What needs to be done
Take the lines from the one with "Peter Burns (529, 625)" to the end of the listing, both ends included, and quote them exactly, leaving pictures out.

*** Opening The input ***

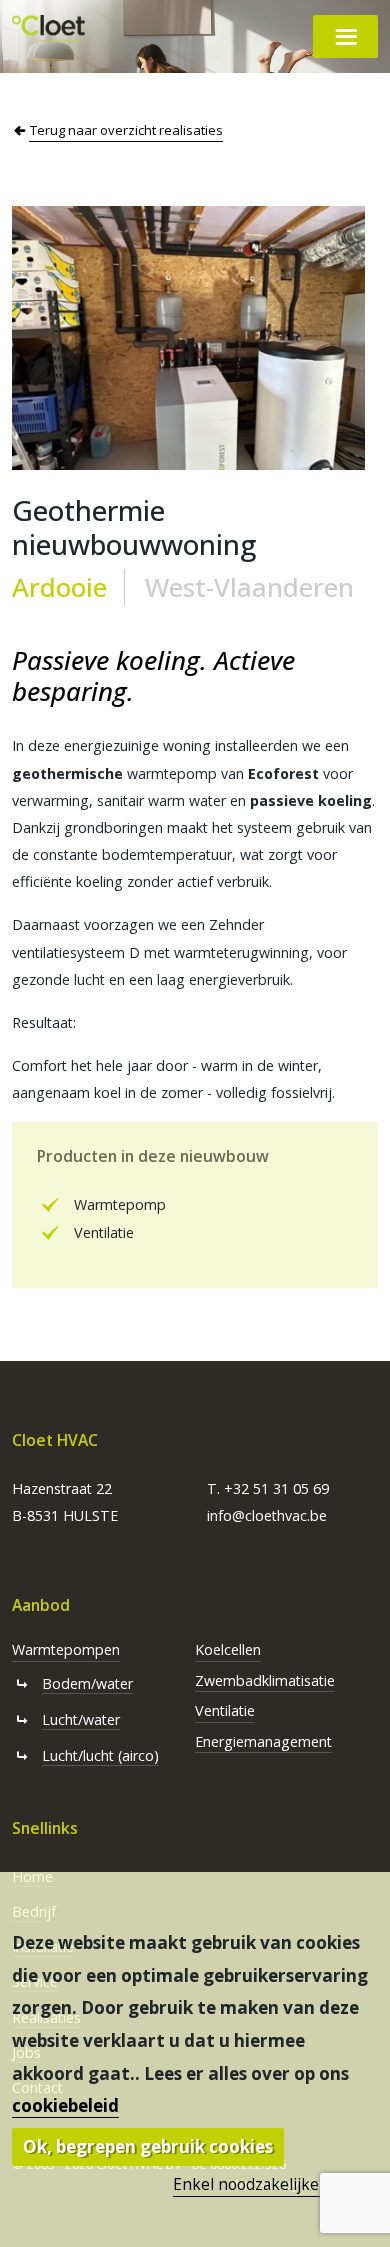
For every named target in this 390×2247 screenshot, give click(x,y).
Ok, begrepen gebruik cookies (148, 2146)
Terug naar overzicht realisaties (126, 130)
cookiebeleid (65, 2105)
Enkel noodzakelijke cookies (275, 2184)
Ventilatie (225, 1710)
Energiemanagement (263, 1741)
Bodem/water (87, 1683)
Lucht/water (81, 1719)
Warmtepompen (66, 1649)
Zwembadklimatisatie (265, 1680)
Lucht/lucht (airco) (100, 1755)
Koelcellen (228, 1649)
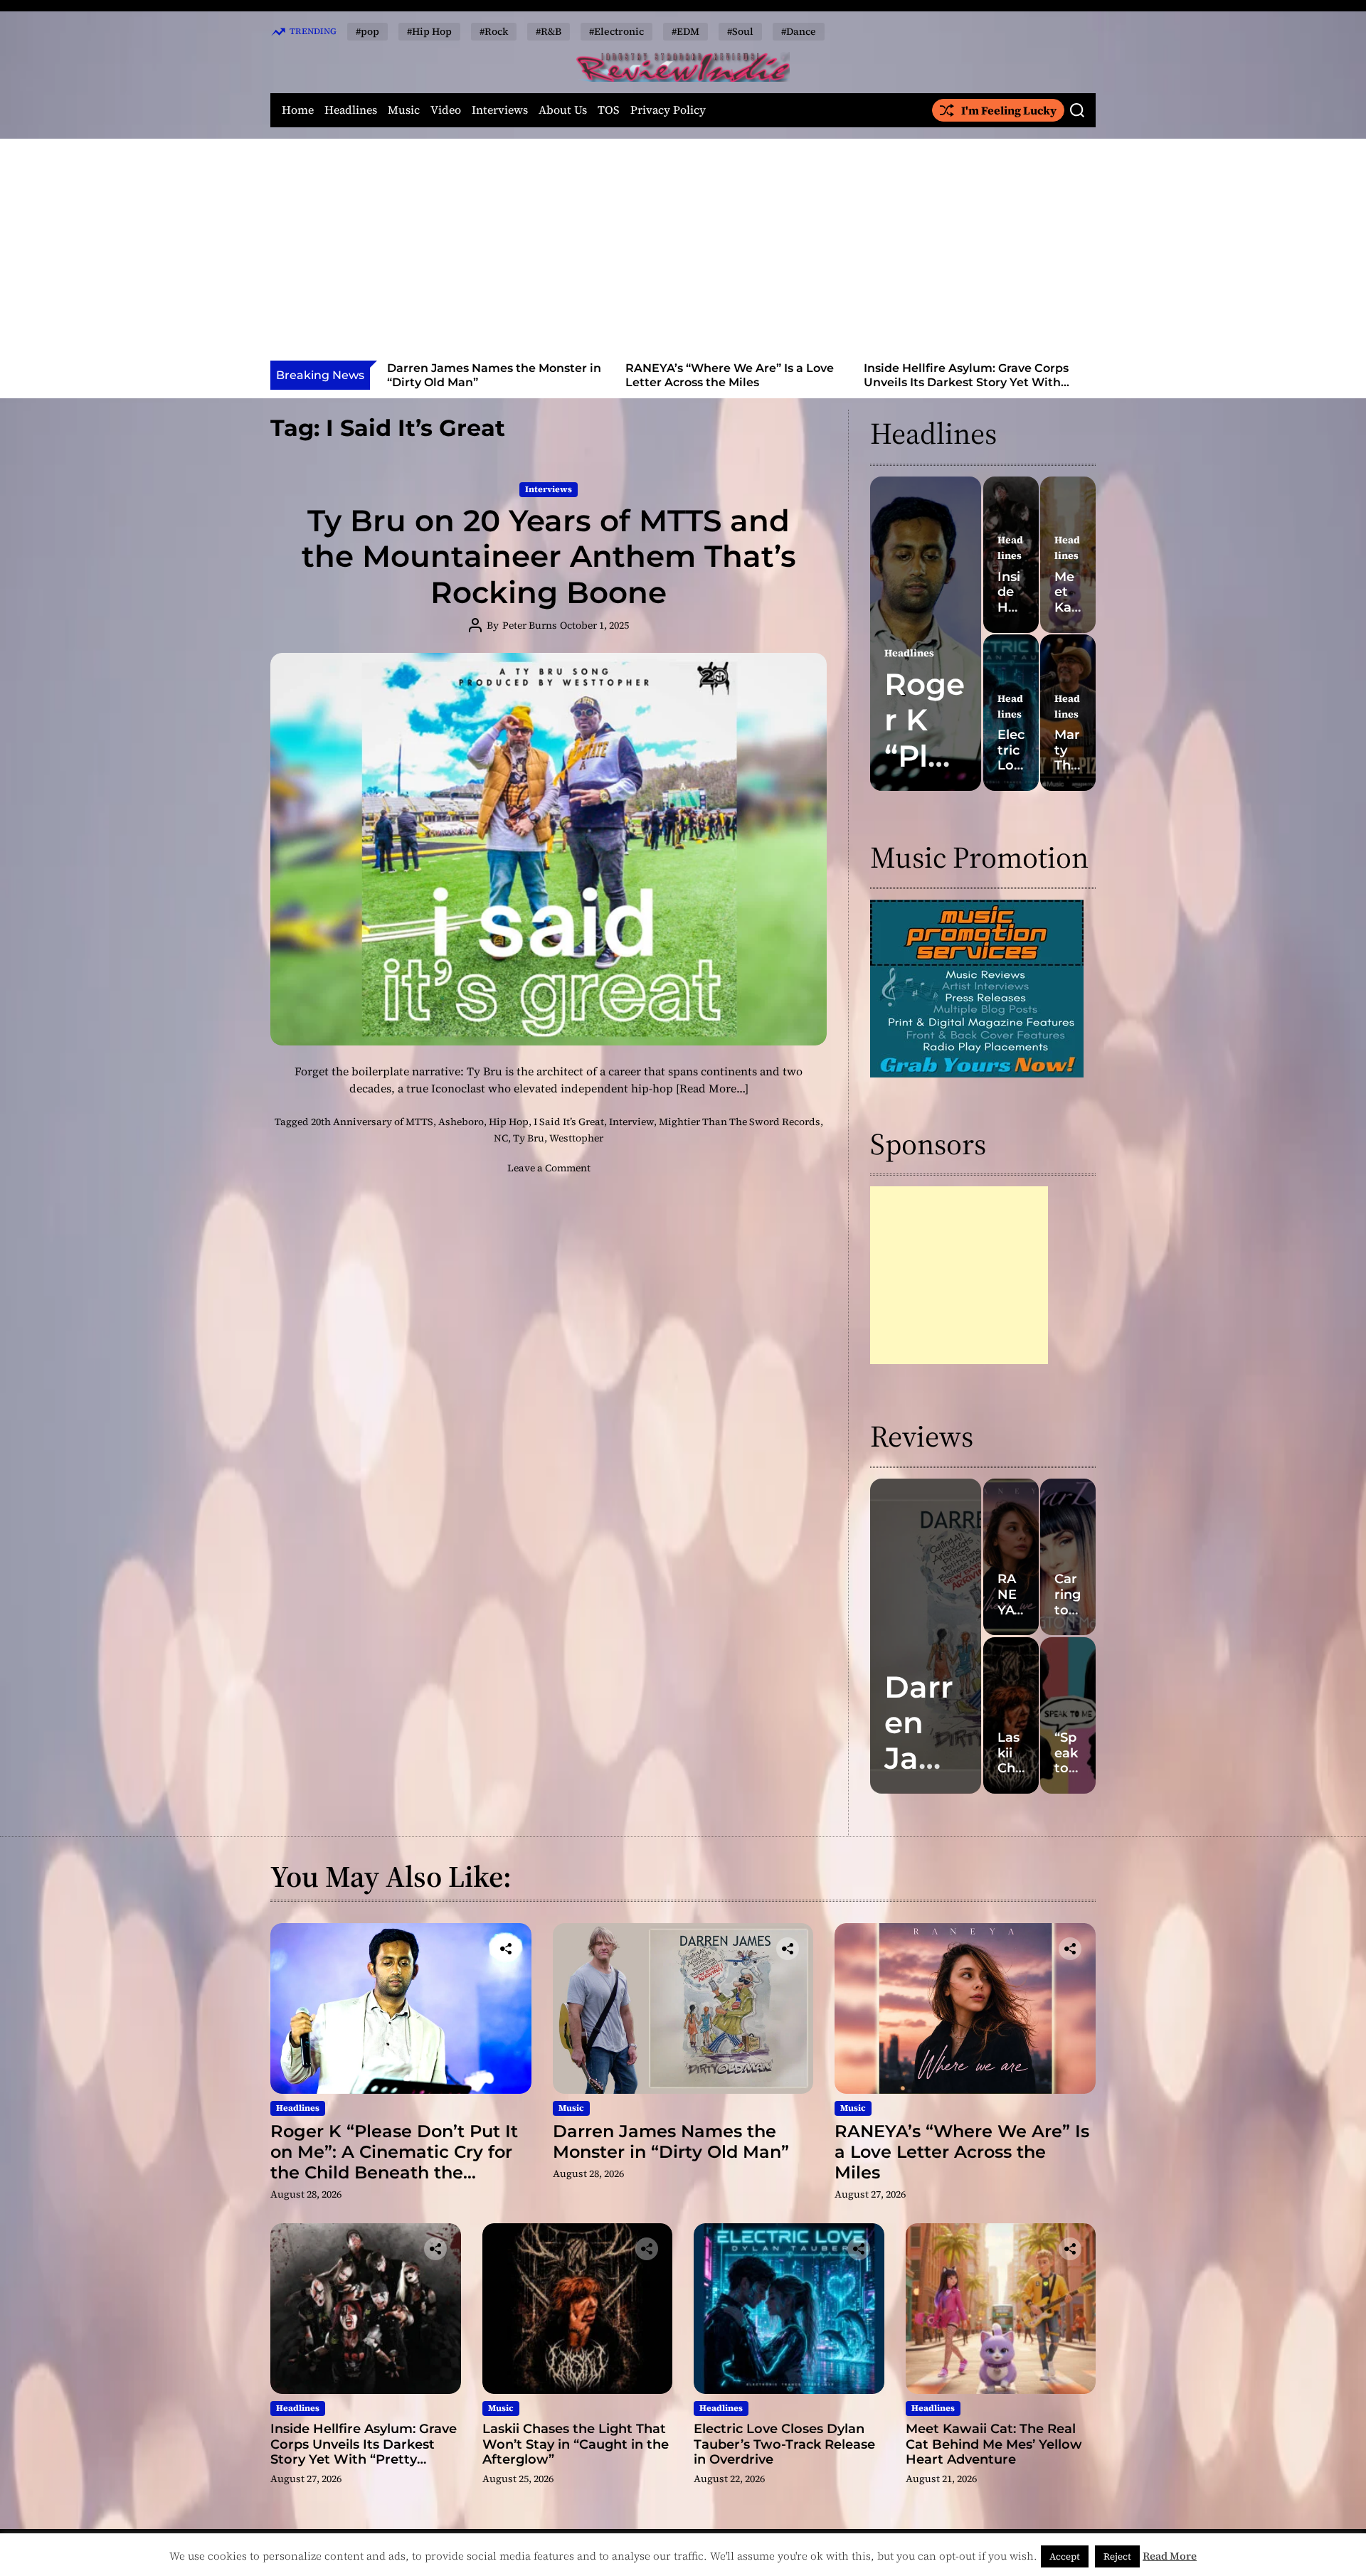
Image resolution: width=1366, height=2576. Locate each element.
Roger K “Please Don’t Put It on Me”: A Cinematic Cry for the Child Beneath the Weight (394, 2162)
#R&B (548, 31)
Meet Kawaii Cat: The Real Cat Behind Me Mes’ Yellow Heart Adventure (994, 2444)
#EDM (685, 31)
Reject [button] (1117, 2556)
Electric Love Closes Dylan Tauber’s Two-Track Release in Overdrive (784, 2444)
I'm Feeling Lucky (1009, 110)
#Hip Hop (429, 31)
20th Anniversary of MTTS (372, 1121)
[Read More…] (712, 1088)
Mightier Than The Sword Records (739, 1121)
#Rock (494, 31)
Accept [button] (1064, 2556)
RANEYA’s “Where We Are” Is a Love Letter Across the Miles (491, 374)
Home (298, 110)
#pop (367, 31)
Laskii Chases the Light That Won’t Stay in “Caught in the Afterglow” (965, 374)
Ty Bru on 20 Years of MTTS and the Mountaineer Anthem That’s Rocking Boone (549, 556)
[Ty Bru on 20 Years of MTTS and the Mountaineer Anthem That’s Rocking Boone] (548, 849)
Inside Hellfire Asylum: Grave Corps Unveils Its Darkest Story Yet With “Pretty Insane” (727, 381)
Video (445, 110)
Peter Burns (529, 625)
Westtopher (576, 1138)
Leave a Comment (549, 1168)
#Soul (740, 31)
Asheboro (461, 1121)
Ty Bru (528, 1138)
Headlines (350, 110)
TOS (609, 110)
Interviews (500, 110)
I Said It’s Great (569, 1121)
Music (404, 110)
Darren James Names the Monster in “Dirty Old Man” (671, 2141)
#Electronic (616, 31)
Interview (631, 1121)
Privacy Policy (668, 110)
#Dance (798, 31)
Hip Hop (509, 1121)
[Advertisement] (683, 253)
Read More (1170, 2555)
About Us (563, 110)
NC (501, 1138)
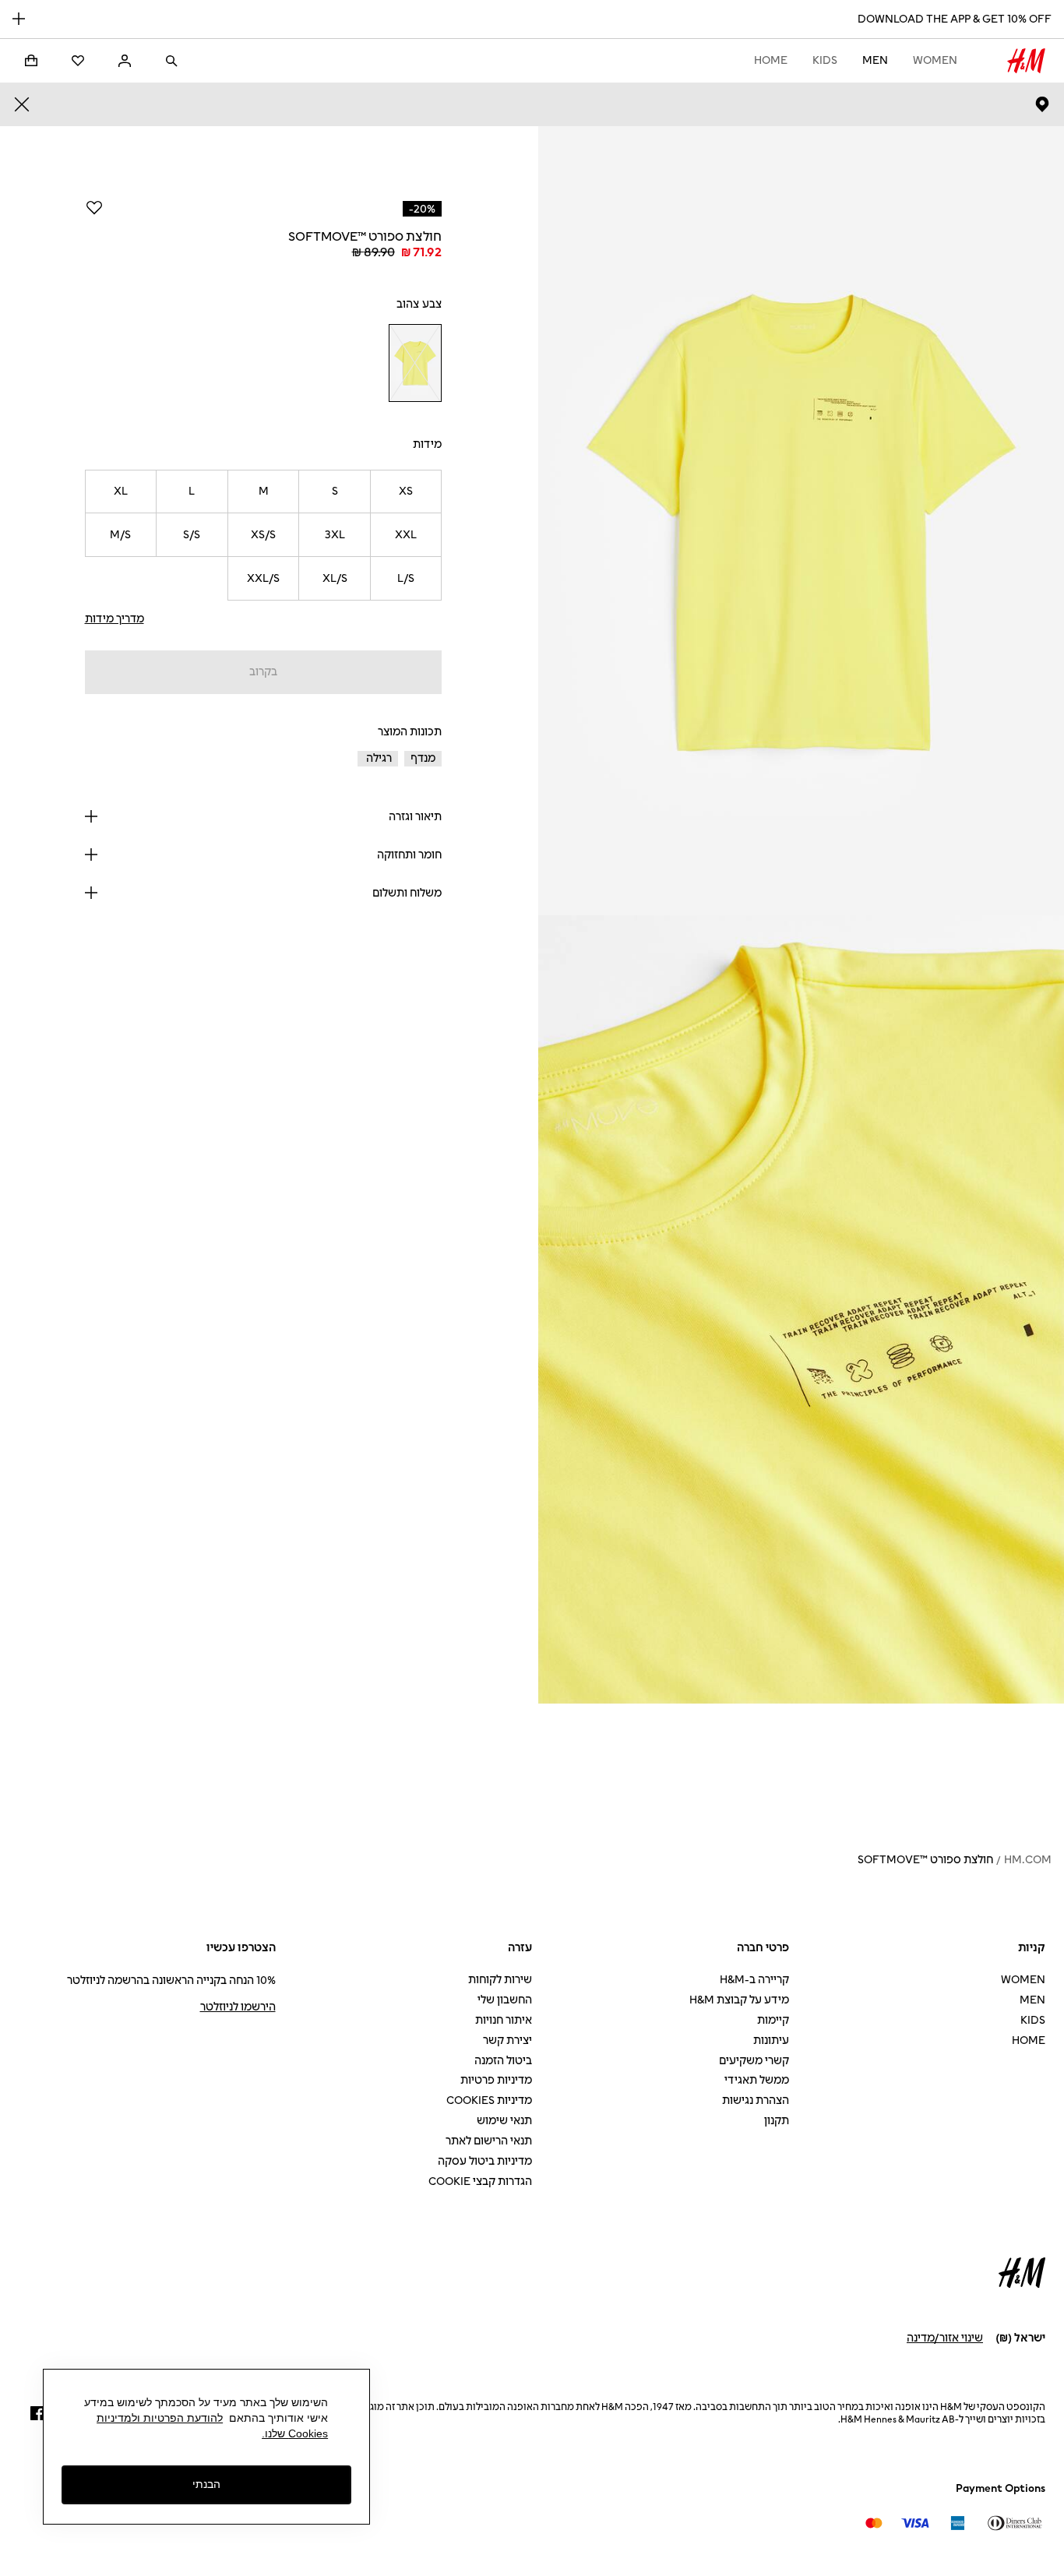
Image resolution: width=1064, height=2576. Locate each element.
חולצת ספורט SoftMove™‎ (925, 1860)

*** Closing The input ***

Output for this task
Peter Burns (529, 625)
Westtopher (576, 1138)
Leave a Comment (549, 1168)
#Soul (740, 31)
Asheboro (461, 1121)
Ty Bru (528, 1138)
Headlines (350, 110)
TOS (609, 110)
Interviews (500, 110)
I Said It’s Great (569, 1121)
Music (404, 110)
Darren James Names the Monster in “Dirty Old Man” (671, 2141)
#Electronic (616, 31)
Interview (631, 1121)
Privacy Policy (668, 110)
#Dance (798, 31)
Hip Hop (509, 1121)
[Advertisement] (683, 253)
Read More (1170, 2555)
About Us (563, 110)
NC (501, 1138)
Image resolution: width=1064, height=2576. Locate each element.
חולצת ספורט SoftMove™‎ (925, 1860)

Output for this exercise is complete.